* _YOUR GOAL_
Working from the entries below, tally each line that holds "table". Give the tally and nothing else.

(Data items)
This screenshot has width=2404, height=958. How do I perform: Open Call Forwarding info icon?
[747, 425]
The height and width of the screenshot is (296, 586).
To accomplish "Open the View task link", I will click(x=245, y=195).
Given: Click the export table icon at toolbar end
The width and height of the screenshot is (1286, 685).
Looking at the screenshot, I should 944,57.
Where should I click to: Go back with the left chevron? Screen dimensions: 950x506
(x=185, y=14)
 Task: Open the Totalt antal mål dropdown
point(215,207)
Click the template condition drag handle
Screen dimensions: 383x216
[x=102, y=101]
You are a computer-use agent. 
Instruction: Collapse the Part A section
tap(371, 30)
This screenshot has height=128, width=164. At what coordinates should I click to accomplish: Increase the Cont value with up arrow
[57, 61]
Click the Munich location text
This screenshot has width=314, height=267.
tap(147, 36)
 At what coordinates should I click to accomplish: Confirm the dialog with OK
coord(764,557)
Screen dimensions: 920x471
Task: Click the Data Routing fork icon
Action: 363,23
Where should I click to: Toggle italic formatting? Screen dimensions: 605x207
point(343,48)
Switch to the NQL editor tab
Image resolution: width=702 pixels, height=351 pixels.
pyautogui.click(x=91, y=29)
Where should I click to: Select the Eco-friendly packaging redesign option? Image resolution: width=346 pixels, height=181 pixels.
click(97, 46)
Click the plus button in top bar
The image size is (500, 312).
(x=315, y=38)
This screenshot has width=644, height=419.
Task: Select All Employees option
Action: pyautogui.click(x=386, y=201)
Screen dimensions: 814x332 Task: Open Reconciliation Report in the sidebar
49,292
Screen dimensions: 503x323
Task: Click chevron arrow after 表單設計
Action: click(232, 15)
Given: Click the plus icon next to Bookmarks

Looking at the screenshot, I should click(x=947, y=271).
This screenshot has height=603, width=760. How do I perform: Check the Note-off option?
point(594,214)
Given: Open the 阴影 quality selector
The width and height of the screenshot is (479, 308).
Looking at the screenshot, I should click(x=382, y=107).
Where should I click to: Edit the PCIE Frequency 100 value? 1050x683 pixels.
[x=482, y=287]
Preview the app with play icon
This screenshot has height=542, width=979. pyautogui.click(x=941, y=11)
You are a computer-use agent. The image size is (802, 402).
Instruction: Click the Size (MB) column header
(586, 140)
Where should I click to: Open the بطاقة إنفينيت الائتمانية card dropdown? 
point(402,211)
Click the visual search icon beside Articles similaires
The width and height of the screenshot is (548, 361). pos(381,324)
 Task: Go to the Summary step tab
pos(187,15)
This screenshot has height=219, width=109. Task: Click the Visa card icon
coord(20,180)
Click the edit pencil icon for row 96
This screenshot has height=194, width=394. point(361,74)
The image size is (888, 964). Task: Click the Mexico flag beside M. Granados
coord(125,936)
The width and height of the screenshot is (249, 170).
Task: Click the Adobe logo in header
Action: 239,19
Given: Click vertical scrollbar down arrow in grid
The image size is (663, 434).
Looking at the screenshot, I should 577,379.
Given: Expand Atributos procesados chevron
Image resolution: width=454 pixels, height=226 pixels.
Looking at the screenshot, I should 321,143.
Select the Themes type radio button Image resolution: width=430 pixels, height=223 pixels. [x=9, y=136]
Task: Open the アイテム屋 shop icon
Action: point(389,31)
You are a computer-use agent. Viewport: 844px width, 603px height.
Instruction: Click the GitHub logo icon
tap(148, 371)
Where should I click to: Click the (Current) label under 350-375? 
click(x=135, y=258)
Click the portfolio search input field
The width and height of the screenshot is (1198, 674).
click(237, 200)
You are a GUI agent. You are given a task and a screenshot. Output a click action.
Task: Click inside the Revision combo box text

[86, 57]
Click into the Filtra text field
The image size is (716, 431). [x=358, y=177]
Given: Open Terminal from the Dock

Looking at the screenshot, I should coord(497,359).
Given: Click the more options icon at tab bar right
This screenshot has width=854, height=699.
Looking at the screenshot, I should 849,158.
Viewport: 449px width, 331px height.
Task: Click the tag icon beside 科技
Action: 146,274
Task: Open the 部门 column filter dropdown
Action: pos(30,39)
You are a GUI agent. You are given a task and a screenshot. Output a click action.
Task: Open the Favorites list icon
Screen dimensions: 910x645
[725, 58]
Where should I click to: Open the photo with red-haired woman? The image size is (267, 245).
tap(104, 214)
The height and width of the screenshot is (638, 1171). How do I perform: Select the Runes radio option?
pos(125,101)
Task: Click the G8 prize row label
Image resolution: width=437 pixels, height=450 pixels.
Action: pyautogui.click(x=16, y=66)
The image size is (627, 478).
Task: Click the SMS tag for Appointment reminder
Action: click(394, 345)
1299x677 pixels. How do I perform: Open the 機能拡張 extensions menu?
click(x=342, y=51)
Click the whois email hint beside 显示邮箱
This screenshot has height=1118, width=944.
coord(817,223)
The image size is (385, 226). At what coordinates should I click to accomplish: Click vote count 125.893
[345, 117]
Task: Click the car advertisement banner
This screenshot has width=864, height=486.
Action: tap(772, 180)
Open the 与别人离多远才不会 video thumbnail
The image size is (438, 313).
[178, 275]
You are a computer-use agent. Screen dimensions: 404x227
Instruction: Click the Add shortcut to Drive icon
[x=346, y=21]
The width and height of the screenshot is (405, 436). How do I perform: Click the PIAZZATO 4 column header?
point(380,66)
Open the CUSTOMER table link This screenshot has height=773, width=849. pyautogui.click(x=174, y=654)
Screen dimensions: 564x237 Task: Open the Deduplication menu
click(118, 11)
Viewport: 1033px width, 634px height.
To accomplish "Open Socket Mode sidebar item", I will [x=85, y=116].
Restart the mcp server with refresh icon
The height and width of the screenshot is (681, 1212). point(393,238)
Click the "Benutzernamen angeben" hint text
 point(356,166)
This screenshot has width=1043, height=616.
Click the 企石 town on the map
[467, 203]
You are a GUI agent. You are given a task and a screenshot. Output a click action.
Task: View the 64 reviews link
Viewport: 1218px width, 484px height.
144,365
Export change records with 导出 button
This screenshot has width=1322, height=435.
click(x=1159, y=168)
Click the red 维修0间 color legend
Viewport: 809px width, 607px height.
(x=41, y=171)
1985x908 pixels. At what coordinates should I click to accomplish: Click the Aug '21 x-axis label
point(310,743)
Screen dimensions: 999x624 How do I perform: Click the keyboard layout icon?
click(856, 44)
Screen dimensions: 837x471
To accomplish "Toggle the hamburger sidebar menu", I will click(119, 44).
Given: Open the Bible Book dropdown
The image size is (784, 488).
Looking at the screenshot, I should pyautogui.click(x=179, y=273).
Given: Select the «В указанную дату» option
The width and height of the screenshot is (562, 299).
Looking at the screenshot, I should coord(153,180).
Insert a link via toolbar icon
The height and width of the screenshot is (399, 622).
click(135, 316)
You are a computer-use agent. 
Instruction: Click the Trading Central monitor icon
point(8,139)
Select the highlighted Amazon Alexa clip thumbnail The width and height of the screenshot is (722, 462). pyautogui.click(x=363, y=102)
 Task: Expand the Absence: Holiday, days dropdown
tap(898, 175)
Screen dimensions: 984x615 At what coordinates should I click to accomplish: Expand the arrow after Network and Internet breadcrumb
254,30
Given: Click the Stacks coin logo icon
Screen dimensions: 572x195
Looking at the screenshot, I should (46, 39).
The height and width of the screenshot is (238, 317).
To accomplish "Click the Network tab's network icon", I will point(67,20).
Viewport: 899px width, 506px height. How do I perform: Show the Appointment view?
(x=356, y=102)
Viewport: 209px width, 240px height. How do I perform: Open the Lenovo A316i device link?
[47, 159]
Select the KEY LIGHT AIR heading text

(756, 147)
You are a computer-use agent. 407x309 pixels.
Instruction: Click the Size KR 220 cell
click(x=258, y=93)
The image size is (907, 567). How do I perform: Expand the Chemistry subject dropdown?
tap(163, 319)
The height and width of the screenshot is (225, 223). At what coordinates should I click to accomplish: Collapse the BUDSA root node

* _THE COMPLETED TASK_
2